Task input START
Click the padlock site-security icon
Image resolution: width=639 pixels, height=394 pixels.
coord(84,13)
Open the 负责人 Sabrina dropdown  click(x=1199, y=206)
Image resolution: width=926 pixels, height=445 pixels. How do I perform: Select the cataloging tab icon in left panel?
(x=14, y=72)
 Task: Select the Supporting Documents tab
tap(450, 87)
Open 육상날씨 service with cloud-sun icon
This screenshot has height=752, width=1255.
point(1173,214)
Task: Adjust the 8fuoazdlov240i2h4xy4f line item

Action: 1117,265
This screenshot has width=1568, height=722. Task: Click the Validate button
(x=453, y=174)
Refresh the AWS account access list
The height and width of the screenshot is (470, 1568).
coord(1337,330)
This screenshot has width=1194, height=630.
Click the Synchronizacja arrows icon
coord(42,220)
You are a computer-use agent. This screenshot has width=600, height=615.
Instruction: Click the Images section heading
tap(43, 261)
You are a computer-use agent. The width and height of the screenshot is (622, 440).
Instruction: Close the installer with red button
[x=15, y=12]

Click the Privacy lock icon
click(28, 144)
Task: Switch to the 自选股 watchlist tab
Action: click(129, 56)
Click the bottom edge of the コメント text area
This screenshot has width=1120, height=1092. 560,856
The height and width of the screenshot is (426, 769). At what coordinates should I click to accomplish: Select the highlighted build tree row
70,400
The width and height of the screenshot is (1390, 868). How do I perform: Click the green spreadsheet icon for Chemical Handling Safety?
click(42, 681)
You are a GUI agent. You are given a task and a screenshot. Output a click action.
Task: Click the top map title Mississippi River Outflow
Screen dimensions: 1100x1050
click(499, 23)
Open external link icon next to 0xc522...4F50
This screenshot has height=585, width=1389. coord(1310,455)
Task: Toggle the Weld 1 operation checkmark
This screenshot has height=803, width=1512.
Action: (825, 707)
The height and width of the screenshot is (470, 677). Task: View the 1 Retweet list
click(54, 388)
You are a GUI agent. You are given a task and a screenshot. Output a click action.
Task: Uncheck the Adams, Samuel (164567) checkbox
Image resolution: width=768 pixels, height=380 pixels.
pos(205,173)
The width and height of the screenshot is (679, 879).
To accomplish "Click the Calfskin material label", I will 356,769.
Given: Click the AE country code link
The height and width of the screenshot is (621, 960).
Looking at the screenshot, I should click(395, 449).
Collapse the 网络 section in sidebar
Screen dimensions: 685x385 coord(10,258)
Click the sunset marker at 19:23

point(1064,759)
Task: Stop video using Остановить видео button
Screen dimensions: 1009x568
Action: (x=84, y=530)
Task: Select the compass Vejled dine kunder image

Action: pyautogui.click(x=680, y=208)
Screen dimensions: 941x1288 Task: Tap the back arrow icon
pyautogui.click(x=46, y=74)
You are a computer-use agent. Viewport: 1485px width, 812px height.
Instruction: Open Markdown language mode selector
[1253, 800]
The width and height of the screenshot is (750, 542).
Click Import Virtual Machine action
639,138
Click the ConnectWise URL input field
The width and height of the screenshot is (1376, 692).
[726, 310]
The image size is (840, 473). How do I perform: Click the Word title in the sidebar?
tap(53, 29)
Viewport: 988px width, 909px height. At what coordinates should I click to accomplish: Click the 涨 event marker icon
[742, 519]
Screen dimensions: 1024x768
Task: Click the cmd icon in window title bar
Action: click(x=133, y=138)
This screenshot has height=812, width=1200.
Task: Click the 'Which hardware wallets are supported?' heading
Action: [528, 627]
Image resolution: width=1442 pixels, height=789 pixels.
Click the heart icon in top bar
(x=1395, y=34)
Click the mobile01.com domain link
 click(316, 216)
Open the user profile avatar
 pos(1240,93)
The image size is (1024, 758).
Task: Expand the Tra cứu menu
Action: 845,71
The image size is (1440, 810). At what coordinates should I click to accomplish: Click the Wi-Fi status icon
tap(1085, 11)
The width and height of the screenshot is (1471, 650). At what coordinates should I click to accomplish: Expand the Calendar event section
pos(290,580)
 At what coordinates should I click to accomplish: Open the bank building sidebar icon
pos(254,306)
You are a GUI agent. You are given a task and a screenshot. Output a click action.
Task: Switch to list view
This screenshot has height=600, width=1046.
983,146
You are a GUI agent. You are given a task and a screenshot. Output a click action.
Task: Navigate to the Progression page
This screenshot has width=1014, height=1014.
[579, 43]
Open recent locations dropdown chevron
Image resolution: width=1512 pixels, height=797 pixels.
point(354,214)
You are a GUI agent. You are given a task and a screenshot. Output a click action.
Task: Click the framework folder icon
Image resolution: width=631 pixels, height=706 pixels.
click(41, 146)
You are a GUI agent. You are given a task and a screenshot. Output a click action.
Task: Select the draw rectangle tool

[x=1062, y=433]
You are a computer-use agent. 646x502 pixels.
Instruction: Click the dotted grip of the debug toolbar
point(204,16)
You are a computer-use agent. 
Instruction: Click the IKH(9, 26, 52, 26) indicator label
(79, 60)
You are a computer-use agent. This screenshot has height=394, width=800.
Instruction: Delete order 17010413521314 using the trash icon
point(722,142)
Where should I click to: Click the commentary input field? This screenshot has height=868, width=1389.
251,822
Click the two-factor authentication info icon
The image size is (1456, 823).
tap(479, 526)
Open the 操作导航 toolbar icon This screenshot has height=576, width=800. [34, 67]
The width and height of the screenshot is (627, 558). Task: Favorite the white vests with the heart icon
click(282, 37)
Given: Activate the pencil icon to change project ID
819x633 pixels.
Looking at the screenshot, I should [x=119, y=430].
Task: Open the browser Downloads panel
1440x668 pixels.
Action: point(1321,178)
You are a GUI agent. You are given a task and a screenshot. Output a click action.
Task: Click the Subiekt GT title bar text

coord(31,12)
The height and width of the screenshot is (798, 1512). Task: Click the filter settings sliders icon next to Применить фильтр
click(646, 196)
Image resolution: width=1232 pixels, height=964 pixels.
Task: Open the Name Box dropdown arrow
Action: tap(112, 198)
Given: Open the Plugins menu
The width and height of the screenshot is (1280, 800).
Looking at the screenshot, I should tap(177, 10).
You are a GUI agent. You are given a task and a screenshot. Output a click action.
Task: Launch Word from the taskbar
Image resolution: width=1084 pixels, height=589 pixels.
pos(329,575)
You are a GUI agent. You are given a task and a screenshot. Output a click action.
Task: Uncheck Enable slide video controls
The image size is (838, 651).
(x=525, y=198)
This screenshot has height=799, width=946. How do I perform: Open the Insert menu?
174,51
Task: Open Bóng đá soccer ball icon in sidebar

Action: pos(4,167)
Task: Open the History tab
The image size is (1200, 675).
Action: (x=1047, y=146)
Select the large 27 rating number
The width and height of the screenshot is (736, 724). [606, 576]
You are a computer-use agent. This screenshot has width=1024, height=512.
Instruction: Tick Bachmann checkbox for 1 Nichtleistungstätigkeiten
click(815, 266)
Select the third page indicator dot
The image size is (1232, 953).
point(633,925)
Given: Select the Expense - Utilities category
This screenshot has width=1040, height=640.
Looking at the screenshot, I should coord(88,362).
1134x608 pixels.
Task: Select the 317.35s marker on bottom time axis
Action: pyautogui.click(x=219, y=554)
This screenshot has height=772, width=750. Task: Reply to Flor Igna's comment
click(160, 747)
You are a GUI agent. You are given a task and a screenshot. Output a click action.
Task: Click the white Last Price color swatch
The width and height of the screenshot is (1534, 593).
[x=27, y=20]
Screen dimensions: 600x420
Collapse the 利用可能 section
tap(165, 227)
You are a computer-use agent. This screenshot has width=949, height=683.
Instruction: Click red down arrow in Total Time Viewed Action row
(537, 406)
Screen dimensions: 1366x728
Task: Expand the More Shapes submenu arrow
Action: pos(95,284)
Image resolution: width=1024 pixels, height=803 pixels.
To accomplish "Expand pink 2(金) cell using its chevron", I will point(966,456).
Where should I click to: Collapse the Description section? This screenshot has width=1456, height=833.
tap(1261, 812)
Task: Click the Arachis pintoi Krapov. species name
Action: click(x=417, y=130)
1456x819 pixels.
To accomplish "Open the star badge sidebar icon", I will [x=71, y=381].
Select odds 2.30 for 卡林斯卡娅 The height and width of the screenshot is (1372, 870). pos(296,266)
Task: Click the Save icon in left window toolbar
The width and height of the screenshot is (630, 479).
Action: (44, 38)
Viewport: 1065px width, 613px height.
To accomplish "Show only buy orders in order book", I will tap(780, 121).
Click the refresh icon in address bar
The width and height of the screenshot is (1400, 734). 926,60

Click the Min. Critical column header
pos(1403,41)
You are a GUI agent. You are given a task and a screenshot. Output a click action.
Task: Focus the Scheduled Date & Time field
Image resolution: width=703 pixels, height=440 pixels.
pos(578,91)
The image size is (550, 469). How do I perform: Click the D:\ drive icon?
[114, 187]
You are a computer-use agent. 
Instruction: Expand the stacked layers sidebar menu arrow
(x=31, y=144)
Task input END
*Task brief*
Starting at the line above that contains "has width=1024, height=512.", repeat each line exactly up to and including the line that contains "Viewport: 1065px width, 613px height.", and stop there.

*Solution to the problem*
You are a computer-use agent. This screenshot has width=1024, height=512.
Instruction: Tick Bachmann checkbox for 1 Nichtleistungstätigkeiten
click(815, 266)
Select the third page indicator dot
The image size is (1232, 953).
point(633,925)
Given: Select the Expense - Utilities category
This screenshot has width=1040, height=640.
Looking at the screenshot, I should coord(88,362).
1134x608 pixels.
Task: Select the 317.35s marker on bottom time axis
Action: pyautogui.click(x=219, y=554)
This screenshot has height=772, width=750. Task: Reply to Flor Igna's comment
click(160, 747)
You are a GUI agent. You are given a task and a screenshot. Output a click action.
Task: Click the white Last Price color swatch
The width and height of the screenshot is (1534, 593).
[x=27, y=20]
Screen dimensions: 600x420
Collapse the 利用可能 section
tap(165, 227)
You are a computer-use agent. This screenshot has width=949, height=683.
Instruction: Click red down arrow in Total Time Viewed Action row
(537, 406)
Screen dimensions: 1366x728
Task: Expand the More Shapes submenu arrow
Action: pos(95,284)
Image resolution: width=1024 pixels, height=803 pixels.
To accomplish "Expand pink 2(金) cell using its chevron", I will point(966,456).
Where should I click to: Collapse the Description section? This screenshot has width=1456, height=833.
tap(1261, 812)
Task: Click the Arachis pintoi Krapov. species name
Action: click(x=417, y=130)
1456x819 pixels.
To accomplish "Open the star badge sidebar icon", I will [x=71, y=381].
Select odds 2.30 for 卡林斯卡娅 The height and width of the screenshot is (1372, 870). pos(296,266)
Task: Click the Save icon in left window toolbar
The width and height of the screenshot is (630, 479).
Action: (44, 38)
Viewport: 1065px width, 613px height.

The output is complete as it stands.